Dihadapan petugas piket SPKT Polresta Palembang, Kamelia yang berpura-pura mengaku sebagai Ratu Sinuhun ini mengatakan ia nekat membacok Asari. Lantaran, korban yang terlebih dahulu mengganggu cucunya. “Saya ini roh halus Ratu Sinuhun, kenapa dia menggangu cucu saya (Kamelia_red) terlebih dahulu. Dia menendang, memukuli cucu saya. Jadi, itu akibatnya,” dalih Kamelia saat ditanyai petugas kepolisian.

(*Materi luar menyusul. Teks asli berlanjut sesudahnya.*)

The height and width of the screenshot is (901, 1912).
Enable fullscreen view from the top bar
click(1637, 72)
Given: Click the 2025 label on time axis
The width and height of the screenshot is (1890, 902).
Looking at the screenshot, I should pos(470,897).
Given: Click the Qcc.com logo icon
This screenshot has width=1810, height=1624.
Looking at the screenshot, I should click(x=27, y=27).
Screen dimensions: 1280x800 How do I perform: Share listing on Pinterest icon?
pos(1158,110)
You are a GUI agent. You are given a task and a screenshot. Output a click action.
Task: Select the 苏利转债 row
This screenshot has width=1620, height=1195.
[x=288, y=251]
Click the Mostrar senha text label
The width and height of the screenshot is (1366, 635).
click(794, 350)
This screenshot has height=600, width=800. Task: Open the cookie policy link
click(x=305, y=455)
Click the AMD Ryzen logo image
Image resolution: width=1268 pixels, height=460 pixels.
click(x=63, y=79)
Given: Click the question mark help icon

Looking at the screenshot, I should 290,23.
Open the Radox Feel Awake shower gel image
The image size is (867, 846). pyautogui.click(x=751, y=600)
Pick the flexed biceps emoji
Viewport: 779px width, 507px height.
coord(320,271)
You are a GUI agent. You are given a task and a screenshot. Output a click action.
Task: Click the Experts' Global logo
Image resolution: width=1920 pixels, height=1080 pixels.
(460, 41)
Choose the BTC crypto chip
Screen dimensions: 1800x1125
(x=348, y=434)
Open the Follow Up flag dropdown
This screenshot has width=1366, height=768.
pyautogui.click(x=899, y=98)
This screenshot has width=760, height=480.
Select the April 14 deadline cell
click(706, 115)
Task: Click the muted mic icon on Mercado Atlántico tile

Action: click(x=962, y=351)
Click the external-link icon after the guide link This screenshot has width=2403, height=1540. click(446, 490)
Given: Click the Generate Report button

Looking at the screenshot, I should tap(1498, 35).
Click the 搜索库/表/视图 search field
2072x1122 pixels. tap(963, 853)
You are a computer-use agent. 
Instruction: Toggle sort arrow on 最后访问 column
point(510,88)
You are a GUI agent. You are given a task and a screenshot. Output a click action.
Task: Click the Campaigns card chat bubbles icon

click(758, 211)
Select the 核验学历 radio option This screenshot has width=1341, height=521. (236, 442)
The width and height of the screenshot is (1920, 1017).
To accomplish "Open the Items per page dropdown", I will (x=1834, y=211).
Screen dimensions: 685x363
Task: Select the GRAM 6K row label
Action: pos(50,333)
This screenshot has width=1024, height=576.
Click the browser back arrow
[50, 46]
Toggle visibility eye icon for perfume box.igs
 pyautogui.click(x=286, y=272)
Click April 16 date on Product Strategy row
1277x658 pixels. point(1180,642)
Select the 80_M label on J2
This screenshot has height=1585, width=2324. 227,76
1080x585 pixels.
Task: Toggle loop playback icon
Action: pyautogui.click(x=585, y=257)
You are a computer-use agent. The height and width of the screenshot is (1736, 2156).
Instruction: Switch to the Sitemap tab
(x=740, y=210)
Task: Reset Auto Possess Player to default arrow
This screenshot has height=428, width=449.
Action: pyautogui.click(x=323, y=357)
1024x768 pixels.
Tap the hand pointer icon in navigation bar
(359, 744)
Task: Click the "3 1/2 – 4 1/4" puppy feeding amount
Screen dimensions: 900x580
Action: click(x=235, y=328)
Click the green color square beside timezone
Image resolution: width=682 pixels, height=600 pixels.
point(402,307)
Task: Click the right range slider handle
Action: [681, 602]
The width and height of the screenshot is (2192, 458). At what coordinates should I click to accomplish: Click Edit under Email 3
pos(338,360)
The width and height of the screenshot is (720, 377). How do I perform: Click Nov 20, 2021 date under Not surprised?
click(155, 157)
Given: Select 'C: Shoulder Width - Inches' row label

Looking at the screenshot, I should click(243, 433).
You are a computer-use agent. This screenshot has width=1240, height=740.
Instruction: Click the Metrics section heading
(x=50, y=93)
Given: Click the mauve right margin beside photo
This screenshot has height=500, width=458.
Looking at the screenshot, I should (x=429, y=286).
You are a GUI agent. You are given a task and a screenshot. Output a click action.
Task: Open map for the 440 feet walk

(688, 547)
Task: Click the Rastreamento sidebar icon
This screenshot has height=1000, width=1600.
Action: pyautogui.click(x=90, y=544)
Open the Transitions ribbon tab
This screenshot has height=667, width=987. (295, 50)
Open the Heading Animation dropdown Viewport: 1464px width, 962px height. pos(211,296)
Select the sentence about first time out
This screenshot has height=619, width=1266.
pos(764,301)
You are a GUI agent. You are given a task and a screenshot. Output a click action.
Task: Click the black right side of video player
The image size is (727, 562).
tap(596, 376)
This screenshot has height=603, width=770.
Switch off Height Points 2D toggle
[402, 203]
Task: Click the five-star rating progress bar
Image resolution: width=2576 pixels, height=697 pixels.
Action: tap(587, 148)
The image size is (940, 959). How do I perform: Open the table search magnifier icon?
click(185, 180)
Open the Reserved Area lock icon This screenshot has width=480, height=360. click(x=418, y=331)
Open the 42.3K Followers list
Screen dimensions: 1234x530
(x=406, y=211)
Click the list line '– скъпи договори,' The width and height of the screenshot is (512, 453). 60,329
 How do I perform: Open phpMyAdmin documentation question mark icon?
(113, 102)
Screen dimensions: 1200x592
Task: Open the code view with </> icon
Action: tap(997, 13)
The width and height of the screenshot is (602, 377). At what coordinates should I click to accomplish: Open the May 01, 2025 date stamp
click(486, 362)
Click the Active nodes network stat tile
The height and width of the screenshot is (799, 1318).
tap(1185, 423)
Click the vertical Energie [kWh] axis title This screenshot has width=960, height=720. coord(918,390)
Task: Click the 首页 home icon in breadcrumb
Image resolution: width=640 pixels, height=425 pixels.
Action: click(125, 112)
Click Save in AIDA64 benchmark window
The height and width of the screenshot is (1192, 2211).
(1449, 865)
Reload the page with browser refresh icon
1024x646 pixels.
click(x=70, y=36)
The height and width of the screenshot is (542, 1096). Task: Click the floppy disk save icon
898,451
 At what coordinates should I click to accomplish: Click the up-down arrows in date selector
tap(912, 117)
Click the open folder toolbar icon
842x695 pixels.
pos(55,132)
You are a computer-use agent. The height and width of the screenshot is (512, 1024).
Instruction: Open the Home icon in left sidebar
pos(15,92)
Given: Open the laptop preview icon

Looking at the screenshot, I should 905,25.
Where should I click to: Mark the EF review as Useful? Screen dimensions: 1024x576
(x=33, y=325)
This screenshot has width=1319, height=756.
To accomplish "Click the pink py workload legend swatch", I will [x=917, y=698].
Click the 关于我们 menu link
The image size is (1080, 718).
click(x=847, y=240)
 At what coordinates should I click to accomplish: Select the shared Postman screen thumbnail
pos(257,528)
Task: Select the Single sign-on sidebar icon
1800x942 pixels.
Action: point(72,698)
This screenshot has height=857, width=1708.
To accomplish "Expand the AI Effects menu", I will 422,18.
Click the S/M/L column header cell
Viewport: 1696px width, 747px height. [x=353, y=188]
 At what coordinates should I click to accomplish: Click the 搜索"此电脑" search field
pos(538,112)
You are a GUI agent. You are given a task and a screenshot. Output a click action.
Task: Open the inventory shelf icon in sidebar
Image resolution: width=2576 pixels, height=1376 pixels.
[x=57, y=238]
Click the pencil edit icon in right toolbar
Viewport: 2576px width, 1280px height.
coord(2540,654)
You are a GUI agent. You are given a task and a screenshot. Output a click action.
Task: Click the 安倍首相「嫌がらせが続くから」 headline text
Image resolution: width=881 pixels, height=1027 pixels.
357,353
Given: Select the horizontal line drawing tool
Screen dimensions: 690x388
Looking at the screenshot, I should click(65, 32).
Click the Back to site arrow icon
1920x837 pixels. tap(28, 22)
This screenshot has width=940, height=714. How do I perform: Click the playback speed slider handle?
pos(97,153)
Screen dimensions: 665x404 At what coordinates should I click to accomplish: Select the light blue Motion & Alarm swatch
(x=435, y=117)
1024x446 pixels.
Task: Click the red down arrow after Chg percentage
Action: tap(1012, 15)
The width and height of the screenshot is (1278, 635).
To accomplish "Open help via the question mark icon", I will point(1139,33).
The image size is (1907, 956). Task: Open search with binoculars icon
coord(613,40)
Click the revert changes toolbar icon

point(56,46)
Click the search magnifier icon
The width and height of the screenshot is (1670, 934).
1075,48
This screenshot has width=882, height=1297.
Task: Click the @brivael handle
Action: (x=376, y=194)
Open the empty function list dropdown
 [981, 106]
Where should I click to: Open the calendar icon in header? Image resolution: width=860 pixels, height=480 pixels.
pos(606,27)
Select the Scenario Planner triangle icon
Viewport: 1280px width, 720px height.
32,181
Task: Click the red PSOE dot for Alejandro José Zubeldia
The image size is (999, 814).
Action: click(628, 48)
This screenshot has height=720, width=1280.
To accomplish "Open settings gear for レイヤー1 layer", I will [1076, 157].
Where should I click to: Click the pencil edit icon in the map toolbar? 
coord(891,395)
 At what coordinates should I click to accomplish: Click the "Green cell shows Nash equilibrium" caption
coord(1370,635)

Kamelia megungkapkan, ketika itu cucunya tersebut baru saja pulang dari berbelanja kebutuhan sehari-hari. Kemudian, melihat korban sedang terlibat keributan dengan istrinya Desi Agustini (25).

“Mereka itu sedang ribut mulut, tetapi kenapa cucu saya yang menjadi sasarannya. Awas kalian semua sudah kurang ajar dengan saya, akan saya bunuh semua,” katanya sambil menunjuk awak media yang sedang meliput.

Berdasarkan data yang dihimpun, perbuatan pelaku berawal saat kedua suami-istri tersebut sedang terlibat keributan, sekitar pukul 14.00. Diduga, Kamelia melempari rumah Asari dengan menggunakan batu.

“Kami sedang ribut, tiba-tiba ada yang melempar dengan batu. Pas, keluar rumah memang sedang ada dia, jadi suami saya mengira dia yang melempar rumah. Dan terjadi keributan suami saya dengan dia,” ucap Desi.

Melihat keduanya ribut, lanjut Desi, ia sempat melerai pertengkaran tersebut. Namun, ketika suamianya hendak pulang ke rumah, pelaku langsung membacoknya di bagian kepala dan tangan sebelah kanan.

“Saya pisahkan mereka berdua, pas suami saya mau pulang kerumahnya. Dia langsung membacok dua kali di kepala dan tangan. Dia sehari-hari normal saja, tidak sakit dan tidak pernah kemasukan apa-apa,” katanya.

Akibat dari kejadian itu, Asari dilarikan ke Rumah Sakit Umum Daerah (RSUD) Palembang BARI guna mendapat perawatan atas luka yang dialaminya tersebut.

Sementara, Kasat Reskrim Polresta Palembang Kompol Marully Pardede mengatakan pihaknya sudah menerima serahan pelaku. Saat ini pihaknya masih memintai keterangan dari korban dan pelaku sendiri.

“Korban juga sudah membuat laporan dengan kita, saat ini anggota kita sedang melakukan pendalaman kasus ini dan melakukan pemeriksaan terhadap keduanya, termasuk saksi yang melihat kejadian itu,” tutupnya. (korankito.com/depe/amel).